### WHAT YOU HAVE TO DO
Retype the lines of the material below without any changes, beginning at the line that contains "Identify the location of nav-contact: Contact." and stopping after the line that contains "center [110, 207].".

*** EXCERPTED RECORDS ***

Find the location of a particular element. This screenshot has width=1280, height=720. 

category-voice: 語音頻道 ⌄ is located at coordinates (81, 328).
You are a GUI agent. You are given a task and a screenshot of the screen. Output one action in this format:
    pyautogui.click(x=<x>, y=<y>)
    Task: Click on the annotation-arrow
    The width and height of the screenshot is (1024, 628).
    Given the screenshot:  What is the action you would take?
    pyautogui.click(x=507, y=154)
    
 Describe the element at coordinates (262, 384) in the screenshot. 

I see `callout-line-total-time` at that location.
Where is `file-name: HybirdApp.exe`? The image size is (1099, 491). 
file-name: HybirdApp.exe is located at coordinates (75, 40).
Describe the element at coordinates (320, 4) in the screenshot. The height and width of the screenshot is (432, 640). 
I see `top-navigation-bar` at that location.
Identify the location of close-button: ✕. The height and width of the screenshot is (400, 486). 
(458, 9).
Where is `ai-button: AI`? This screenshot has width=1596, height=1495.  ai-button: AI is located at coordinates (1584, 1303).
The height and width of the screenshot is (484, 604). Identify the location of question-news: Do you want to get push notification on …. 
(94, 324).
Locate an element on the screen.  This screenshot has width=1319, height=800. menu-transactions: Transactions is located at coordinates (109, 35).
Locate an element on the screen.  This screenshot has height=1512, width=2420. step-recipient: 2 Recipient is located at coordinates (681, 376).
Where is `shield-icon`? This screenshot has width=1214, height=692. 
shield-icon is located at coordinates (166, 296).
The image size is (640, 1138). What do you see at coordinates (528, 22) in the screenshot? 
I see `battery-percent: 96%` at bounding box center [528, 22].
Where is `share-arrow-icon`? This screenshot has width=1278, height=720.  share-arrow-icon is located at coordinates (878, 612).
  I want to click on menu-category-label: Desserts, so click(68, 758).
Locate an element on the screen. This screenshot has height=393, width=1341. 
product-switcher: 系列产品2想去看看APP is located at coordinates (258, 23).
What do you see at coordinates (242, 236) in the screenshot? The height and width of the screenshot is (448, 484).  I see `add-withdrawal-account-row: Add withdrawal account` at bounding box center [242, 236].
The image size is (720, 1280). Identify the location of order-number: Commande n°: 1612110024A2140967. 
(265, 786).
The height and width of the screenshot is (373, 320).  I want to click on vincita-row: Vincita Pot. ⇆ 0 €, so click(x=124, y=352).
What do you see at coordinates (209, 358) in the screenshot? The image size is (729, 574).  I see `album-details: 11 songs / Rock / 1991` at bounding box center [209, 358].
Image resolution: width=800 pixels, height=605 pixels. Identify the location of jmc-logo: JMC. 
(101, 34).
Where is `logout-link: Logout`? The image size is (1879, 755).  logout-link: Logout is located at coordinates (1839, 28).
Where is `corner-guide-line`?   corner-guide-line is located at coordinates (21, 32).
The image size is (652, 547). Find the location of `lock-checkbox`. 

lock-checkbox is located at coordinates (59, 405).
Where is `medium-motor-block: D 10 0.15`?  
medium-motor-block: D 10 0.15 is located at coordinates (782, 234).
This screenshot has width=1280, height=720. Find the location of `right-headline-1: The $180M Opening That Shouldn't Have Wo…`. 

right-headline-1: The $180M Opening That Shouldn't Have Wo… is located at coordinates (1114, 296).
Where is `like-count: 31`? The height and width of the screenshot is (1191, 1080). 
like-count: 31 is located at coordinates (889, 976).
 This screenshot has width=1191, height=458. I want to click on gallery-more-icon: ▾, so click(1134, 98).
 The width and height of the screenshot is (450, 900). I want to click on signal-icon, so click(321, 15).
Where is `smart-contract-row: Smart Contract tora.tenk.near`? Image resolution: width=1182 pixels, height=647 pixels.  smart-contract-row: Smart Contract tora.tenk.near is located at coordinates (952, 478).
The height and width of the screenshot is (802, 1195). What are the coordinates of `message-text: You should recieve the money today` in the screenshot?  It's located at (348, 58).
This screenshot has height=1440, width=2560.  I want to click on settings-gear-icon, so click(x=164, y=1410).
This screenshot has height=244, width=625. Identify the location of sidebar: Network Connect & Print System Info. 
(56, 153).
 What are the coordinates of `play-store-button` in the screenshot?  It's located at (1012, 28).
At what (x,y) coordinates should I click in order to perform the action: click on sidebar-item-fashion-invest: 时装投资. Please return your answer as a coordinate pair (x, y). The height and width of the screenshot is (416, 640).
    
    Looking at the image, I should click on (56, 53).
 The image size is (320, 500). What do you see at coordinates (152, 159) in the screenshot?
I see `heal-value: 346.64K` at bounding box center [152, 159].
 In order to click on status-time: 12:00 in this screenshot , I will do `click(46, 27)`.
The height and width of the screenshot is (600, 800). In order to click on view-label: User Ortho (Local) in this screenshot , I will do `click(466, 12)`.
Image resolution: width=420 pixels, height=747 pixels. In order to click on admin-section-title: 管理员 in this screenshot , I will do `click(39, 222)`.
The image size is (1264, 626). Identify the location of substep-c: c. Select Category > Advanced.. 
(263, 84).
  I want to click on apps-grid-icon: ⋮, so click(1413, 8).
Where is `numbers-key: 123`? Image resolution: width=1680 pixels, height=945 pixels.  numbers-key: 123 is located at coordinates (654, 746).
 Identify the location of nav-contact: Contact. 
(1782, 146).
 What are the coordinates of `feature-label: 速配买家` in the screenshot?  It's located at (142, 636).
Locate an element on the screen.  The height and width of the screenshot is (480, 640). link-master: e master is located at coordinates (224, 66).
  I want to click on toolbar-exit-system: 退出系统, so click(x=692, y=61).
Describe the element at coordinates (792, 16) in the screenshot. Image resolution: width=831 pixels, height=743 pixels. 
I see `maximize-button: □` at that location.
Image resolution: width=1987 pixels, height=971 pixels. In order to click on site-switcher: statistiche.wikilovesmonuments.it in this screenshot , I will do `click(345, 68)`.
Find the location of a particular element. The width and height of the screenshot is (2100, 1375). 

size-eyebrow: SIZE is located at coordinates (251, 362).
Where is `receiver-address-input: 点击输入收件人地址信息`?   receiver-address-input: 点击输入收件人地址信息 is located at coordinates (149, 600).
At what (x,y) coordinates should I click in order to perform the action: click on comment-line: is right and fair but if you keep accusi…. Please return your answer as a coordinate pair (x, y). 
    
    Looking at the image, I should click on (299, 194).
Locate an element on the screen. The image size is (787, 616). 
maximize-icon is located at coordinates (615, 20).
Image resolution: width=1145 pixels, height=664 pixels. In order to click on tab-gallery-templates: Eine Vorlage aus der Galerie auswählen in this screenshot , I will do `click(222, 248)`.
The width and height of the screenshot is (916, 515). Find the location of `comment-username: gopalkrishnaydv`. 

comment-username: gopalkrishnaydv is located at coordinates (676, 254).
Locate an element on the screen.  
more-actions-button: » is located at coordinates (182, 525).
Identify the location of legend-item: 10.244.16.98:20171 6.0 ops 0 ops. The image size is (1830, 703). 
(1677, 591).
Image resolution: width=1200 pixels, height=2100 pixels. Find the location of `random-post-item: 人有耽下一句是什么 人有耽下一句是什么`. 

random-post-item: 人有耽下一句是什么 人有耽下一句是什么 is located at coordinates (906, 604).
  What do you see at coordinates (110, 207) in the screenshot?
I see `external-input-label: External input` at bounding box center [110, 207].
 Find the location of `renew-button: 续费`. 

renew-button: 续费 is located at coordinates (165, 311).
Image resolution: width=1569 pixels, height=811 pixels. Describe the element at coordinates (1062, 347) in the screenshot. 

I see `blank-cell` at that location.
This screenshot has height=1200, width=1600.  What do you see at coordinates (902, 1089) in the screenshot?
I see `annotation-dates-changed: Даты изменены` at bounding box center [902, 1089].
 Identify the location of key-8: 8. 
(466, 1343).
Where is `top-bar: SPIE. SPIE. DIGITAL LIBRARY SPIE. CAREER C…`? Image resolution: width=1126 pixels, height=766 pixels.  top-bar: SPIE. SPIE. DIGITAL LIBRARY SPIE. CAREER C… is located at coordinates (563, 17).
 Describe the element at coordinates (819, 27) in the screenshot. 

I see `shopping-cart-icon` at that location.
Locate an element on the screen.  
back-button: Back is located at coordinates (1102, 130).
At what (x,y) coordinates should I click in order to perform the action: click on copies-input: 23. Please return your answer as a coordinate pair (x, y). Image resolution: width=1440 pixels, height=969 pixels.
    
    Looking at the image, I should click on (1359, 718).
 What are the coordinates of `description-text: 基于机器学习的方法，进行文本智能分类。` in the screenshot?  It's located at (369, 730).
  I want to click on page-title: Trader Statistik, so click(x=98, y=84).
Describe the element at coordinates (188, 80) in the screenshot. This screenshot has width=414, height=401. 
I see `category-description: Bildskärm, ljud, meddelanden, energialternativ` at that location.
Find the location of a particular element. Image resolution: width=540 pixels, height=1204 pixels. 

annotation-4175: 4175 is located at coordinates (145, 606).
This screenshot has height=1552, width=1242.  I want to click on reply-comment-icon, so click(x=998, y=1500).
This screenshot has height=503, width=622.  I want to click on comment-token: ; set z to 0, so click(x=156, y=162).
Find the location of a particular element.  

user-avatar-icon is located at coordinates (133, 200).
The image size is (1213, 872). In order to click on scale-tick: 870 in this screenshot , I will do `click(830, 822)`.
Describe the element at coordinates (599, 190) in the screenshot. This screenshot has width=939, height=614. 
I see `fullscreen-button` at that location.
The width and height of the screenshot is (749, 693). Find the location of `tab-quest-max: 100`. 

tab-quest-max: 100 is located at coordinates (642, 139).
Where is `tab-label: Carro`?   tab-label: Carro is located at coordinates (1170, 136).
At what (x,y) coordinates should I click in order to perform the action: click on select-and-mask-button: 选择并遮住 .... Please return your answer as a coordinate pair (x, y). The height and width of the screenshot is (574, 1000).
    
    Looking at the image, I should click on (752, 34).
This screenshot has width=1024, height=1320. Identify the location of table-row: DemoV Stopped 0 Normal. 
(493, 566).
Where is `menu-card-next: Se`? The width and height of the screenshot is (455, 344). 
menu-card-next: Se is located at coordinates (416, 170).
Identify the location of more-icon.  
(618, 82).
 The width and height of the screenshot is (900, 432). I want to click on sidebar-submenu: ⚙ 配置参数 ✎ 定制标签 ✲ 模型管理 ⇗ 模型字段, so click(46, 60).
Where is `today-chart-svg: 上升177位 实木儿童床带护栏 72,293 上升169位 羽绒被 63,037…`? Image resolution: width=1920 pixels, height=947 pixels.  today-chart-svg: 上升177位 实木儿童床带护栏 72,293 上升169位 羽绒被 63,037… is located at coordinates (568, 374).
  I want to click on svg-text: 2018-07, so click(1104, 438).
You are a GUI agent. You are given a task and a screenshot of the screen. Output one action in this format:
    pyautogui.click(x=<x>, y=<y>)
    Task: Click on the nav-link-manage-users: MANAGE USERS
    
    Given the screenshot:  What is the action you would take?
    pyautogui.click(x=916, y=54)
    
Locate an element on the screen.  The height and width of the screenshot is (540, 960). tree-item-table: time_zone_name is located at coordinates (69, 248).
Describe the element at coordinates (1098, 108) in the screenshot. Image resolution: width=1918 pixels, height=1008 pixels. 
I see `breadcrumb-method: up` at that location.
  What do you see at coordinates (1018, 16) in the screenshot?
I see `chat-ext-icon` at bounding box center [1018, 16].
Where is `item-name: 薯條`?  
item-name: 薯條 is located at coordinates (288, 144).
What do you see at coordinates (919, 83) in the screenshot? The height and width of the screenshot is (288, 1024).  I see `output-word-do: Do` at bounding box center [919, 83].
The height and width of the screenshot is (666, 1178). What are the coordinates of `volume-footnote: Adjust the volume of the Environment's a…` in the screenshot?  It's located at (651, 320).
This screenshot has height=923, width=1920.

*** End of EXCERPTED RECORDS ***

### YOUR RESPONSE
 Identify the location of nav-contact: Contact. 
(1782, 146).
 What are the coordinates of `feature-label: 速配买家` in the screenshot?  It's located at (142, 636).
Locate an element on the screen.  The height and width of the screenshot is (480, 640). link-master: e master is located at coordinates (224, 66).
  I want to click on toolbar-exit-system: 退出系统, so click(x=692, y=61).
Describe the element at coordinates (792, 16) in the screenshot. Image resolution: width=831 pixels, height=743 pixels. 
I see `maximize-button: □` at that location.
Image resolution: width=1987 pixels, height=971 pixels. In order to click on site-switcher: statistiche.wikilovesmonuments.it in this screenshot , I will do `click(345, 68)`.
Find the location of a particular element. The width and height of the screenshot is (2100, 1375). 

size-eyebrow: SIZE is located at coordinates (251, 362).
Where is `receiver-address-input: 点击输入收件人地址信息`?   receiver-address-input: 点击输入收件人地址信息 is located at coordinates (149, 600).
At what (x,y) coordinates should I click in order to perform the action: click on comment-line: is right and fair but if you keep accusi…. Please return your answer as a coordinate pair (x, y). 
    
    Looking at the image, I should click on (299, 194).
Locate an element on the screen. The image size is (787, 616). 
maximize-icon is located at coordinates (615, 20).
Image resolution: width=1145 pixels, height=664 pixels. In order to click on tab-gallery-templates: Eine Vorlage aus der Galerie auswählen in this screenshot , I will do `click(222, 248)`.
The width and height of the screenshot is (916, 515). Find the location of `comment-username: gopalkrishnaydv`. 

comment-username: gopalkrishnaydv is located at coordinates (676, 254).
Locate an element on the screen.  
more-actions-button: » is located at coordinates (182, 525).
Identify the location of legend-item: 10.244.16.98:20171 6.0 ops 0 ops. The image size is (1830, 703). 
(1677, 591).
Image resolution: width=1200 pixels, height=2100 pixels. Find the location of `random-post-item: 人有耽下一句是什么 人有耽下一句是什么`. 

random-post-item: 人有耽下一句是什么 人有耽下一句是什么 is located at coordinates (906, 604).
  What do you see at coordinates (110, 207) in the screenshot?
I see `external-input-label: External input` at bounding box center [110, 207].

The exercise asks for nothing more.